Court tries to digest fried rice implications
As the trial drifted to the end of its second week, the issue of a takeaway was top of the menu
FRIED RICE was on the menu in courtroom number five yesterday.
Specifically, the takeaway that Insp Luciano Gerard and his colleagues at the major crime investigation team ate on the evening of January 12th last year – day two of their inquiry into Michaela McAreavey’s killing.
That evening, some officers went out to collect food for the team after a long day at work. The suspect in custody, Avinash Treebhoowoon, was too tired to give a statement, but his lawyer, Ravi Rutnah, was still at the station when the food arrived.

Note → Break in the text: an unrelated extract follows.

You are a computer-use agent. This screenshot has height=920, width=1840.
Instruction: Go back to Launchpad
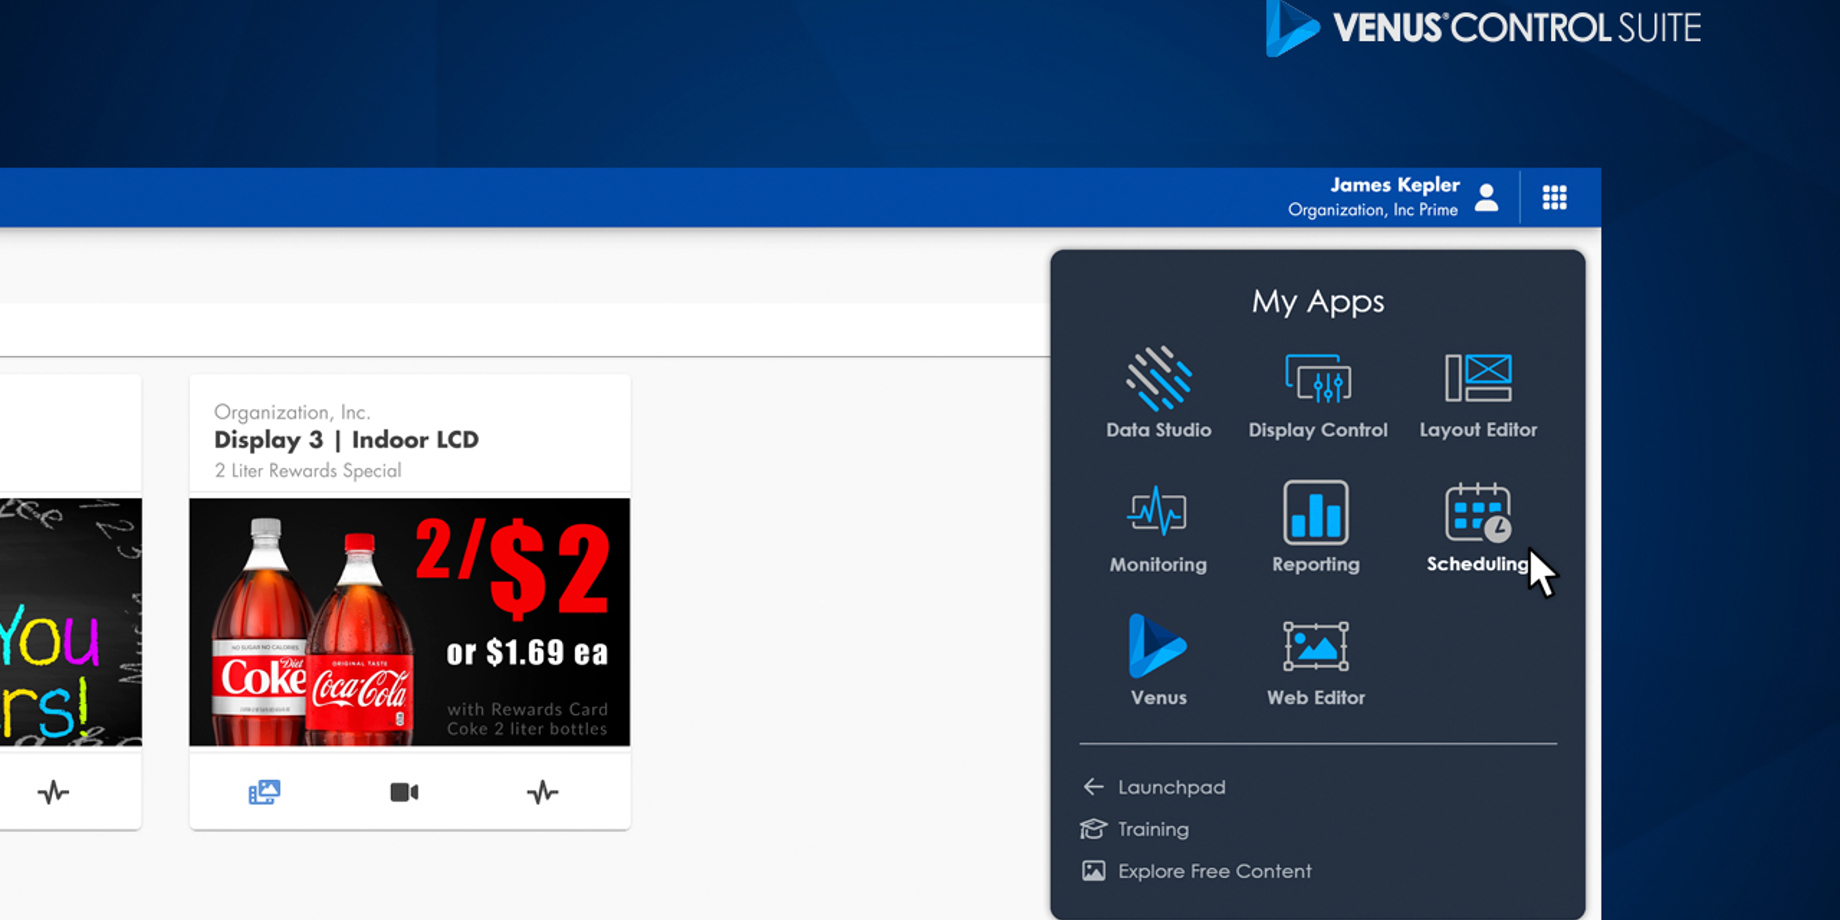[x=1170, y=787]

“It was a cordial, friendly atmosphere,” Gerard told the court on Thursday. “I still remember there was fried rice, and I’m not fond of fried rice so I gave him my portion – it was takeaway.”
Even John McAreavey’s father, Brendan, allowed himself a wry smile at that, and the questioning moved on. But the defence, it turned out, had no intention of letting it go. The claim about Rutnah enjoying a convivial meal with police is more important than it sounds. He withdrew from the trial this week after Gerard made this claim and said Rutnah was also present when his client, Treebhoowoon, gave a full confession.
The accused man says he was beaten and tortured into signing that admission, and his legal team argue they were left furious by repeated refusals of permission to meet their client in private in the days after the killing. If Gerard’s claim were true and Rutnah was enjoying a relaxed meal with officers on January 12th, it would paint a different picture of the time.
So, when Gerard returned to the stand for cross-examination yesterday, Sandeep Teeluckdharry – Treebhoowoon’s lead barrister – zoned in on the fried rice. “Your officers brought fried rice for you, and Coca-Cola?” he began.
The lawyer wanted to know precisely at what time the fried rice arrived. Was Supt Yusuf Soopun, Gerard’s direct superior, present? “You gave your fried rice to Mr Rutnah. At what time?”
It was hot and stuffy in court. An older woman in the public gallery – the mother of one of the defendants – nodded off.
“It must be after 20.33, my lord,” the policeman replied.
But Teeluckdharry had spotted an inconsistency in the rice story. His voice rose dramatically. According to a statement given by Soopun last July, the court was told, he gave his fried rice to Rutnah – and it was on January 13th, not the 12th.
Gerard responded slowly, gravely. “I. Shared. My. Rice. With. Mr Rutnah. If Mr Soopun gave a statement where he says the 13th, I would say Mr Soopun is making an error. I am totally sure of that.”
Then Teeluckdharry spelled out his point. “I put it to you that neither your version nor that of Mr Soopun is correct,” he intoned.
“It was my fried rice and I gave it to Mr Rutnah,” came the response.
The allegation about his colleague, Teeluckdharry said, was a “below-the-belt” attack on Treebhoowoon’s legal representative, who had been forced to step down from the trial because of it. At that, prosecution counsel Mehdi Manrakhan rose swiftly to his feet. “What allegation? Eating fried rice?”
Judge Prithviraj Fecknah is growing exasperated with Teeluckdharry.
His questions are laboured, long-winded and, as the judge pointed out yesterday, often irrelevant to the witness on the stand. As he talked Gerard through endless police logs and his cross-examination stretched into its sixth hour, Teeluckdharry was warned by the judge to speed it up.
All eyes are on the clock – or is it the calendar? – these days. Two weeks gone, and only 12 out of more than 40 witnesses have so far given evidence.
“The thing is, counsel,” said Fecknah. “Everybody, including the jury and myself, are asking ourselves: ‘When are we going to be done with this?’”
Teeluckdharry was unrepentant. “I understand the time frame but my client could be sent to hell for 60 years and I will need to take as long as I need to take,” he said.
The questions resumed, the room seemed to grow more humid, and the trial drifted towards the end of its second week.